─── Texto
Habitaciones… y estancias

Después de hablar el otro día de la versatilidad mórbida de la palabra lugar, querríamos dedicar un espacio hoy a otro jugoso término espacial, habitación. Con un alcance más limitado que lugar, es también un (sub)hiperónimo que incluye cualquier “lugar destinado a vivienda” o, dentro de una vivienda, cualquiera de sus “espacios entre tabiques” (DRAE). No dudamos de que habitación pueda abarcar muchas cosas, como vemos en este ejemplo:

“En el centro de la habitación que era recibidor, dormitorio, comedor, lugar de trabajo…” (Manuel Vázquez Montalbán, La soledad del mánager (1977), Planeta, Barcelona, 1988, p. 143).

Habitaciones… y estanciasNi de que todas las partes de una vivienda sean habitaciones:

“La mejor habitación de la casa era el oratorio” (Andrés Vázquez de Prada, El fundador del Opus Dei: vida de Josemaría Escrivá de Balaguer, vol. III, Rialp, Madrid, 2003, p. 65).

Como en lugar, advertimos la tendencia a utilizar habitación como hiperónimo o término genérico solo cuando está determinado o adjetivado de un modo u otro. Pero aquí se da, por otro lado, una limitación adicional, pues el uso ha especializado el significado de la palabra, que hoy, ante todo y sobre todo, cuando va aislada, significa ‘dormitorio’.
──────
─── Datos mostrados
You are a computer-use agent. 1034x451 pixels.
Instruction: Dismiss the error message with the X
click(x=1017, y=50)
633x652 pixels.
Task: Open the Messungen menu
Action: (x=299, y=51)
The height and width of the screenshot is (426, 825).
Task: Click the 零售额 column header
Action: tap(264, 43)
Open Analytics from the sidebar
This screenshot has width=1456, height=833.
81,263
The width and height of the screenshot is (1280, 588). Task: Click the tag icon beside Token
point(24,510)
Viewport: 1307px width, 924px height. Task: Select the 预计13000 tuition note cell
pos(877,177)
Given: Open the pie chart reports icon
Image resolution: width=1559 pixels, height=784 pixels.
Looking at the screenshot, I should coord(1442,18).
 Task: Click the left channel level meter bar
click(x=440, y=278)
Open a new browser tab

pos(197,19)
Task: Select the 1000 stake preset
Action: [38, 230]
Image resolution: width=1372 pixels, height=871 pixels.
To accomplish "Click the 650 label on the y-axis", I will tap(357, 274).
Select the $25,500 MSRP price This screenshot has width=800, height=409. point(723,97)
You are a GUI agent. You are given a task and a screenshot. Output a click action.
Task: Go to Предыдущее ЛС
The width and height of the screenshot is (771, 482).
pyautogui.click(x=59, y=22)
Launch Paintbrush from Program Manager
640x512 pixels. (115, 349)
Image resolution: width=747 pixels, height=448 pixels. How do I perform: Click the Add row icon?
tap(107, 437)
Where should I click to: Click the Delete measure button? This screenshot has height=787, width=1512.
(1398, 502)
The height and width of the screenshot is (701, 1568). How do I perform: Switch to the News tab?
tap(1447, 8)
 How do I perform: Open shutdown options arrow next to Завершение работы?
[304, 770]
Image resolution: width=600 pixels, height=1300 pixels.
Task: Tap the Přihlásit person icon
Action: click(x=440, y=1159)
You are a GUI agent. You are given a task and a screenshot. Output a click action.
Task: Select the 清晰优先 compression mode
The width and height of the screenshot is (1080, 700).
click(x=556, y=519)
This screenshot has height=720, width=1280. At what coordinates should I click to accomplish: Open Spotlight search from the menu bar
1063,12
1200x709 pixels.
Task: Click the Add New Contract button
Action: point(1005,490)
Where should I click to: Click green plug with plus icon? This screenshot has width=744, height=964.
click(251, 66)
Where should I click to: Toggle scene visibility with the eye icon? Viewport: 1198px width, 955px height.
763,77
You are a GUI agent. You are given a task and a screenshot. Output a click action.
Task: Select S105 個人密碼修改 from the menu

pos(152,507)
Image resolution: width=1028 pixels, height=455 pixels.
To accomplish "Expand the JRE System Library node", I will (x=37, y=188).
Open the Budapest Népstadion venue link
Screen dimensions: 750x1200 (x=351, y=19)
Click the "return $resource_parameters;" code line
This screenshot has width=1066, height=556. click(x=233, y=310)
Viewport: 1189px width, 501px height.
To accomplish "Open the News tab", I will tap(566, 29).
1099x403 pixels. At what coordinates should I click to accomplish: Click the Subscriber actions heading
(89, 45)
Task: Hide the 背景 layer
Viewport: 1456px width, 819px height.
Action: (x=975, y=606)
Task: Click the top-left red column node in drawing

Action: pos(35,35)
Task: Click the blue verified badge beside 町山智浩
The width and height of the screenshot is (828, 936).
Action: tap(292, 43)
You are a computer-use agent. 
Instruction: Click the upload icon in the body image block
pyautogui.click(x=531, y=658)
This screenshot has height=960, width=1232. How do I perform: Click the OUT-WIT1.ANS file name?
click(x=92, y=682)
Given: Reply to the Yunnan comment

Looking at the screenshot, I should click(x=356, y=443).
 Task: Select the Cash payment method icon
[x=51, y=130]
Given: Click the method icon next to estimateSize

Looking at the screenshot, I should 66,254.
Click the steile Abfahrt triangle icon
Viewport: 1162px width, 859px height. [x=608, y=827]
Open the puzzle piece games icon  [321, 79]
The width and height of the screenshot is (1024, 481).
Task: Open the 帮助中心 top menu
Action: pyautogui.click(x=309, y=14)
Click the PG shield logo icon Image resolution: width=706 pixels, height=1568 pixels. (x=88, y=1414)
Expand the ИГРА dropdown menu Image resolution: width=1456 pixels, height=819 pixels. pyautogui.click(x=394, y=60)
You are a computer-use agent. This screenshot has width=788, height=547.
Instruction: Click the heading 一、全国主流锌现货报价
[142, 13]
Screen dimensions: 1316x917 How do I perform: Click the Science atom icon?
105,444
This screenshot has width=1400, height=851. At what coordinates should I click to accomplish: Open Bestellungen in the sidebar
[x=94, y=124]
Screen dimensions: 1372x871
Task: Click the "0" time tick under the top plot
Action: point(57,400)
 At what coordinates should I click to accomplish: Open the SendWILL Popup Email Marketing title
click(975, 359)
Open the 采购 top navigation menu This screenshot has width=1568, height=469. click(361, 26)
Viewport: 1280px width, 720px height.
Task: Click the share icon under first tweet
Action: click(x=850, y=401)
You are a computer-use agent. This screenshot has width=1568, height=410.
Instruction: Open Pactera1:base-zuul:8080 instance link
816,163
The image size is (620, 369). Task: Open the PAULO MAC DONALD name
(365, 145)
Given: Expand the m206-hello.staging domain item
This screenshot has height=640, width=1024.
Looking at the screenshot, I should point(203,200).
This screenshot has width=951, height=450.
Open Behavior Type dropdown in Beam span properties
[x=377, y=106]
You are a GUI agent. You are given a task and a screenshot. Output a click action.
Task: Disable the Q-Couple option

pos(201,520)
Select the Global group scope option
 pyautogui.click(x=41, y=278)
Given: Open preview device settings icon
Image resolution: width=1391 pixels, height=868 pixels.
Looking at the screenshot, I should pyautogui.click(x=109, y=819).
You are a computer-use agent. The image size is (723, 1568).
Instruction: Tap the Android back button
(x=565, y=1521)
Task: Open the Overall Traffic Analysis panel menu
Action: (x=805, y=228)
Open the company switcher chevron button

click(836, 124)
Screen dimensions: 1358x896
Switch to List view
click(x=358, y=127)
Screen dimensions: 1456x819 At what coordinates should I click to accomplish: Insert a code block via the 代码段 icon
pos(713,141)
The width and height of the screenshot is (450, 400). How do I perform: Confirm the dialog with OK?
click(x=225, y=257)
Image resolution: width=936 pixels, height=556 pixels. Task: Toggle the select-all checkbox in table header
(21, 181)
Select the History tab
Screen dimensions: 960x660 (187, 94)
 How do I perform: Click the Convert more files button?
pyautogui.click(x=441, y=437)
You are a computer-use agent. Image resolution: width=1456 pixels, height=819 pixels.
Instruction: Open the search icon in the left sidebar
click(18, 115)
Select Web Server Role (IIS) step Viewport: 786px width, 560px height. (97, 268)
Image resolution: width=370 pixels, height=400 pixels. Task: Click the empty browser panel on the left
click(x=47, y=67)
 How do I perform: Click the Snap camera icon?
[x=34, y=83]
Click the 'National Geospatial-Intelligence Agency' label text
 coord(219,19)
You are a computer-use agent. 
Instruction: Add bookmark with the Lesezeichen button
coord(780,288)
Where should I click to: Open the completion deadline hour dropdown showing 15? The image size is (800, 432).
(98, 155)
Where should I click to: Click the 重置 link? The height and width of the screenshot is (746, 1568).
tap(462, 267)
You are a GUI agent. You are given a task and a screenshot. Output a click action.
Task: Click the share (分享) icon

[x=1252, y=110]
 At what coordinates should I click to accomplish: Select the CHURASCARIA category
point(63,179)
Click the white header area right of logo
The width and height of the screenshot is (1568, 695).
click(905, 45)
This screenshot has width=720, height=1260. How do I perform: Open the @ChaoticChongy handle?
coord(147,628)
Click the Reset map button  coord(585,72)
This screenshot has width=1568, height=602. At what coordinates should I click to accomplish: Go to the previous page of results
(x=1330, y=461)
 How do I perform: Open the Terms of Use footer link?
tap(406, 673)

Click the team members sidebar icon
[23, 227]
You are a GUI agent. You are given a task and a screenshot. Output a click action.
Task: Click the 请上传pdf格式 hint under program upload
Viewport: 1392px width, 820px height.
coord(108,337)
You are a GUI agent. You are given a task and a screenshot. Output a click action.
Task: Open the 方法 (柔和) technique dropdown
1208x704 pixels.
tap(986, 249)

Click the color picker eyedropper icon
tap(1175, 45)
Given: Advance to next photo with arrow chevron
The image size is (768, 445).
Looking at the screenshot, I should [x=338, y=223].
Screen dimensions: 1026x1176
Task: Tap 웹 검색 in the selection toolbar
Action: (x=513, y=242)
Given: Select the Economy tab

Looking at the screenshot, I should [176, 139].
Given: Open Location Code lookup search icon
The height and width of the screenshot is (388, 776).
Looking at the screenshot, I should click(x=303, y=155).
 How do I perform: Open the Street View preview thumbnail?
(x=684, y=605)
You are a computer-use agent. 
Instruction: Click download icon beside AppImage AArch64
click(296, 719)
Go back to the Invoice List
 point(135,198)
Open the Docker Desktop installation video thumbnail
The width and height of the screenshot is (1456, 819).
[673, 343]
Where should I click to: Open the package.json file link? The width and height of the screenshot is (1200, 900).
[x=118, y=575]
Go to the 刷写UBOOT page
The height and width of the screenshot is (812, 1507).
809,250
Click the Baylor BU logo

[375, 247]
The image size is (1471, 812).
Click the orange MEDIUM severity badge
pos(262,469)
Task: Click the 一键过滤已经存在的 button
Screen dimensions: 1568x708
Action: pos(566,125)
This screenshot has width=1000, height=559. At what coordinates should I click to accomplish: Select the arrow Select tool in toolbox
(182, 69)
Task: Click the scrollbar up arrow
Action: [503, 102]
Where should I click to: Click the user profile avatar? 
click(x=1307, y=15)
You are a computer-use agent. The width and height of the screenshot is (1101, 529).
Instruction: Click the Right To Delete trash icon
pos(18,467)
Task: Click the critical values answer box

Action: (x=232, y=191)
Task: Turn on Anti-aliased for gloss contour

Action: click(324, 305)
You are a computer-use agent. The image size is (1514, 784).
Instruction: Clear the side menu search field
──────
■ Tareas a realizar ■
**a)** Responde a estas preguntas sobre el texto dedicado a la palabra habitación:
(i) ¿Qué expresión entre comillas atribuida al DRAE describe las partes de una vivienda?
(ii) En la cita de Andrés Vázquez de Prada, ¿cuál era la mejor habitación de la casa?
(iii) ¿Qué significa hoy, ante todo, la palabra habitación cuando va aislada?
**b)** Transcribe del texto dedicado a la palabra habitación el fragmento que va de "Habitaciones… y estanciasNi" a "2003, p. 65).".
Los ítems constituyen un material independiente del texto.

■ Las respuestas ■
**a)**
(i) “espacios entre tabiques”
(ii) El oratorio.
(iii) ‘Dormitorio’.

**b)**
Habitaciones… y estanciasNi de que todas las partes de una vivienda sean habitaciones:

“La mejor habitación de la casa era el oratorio” (Andrés Vázquez de Prada, El fundador del Opus Dei: vida de Josemaría Escrivá de Balaguer, vol. III, Rialp, Madrid, 2003, p. 65).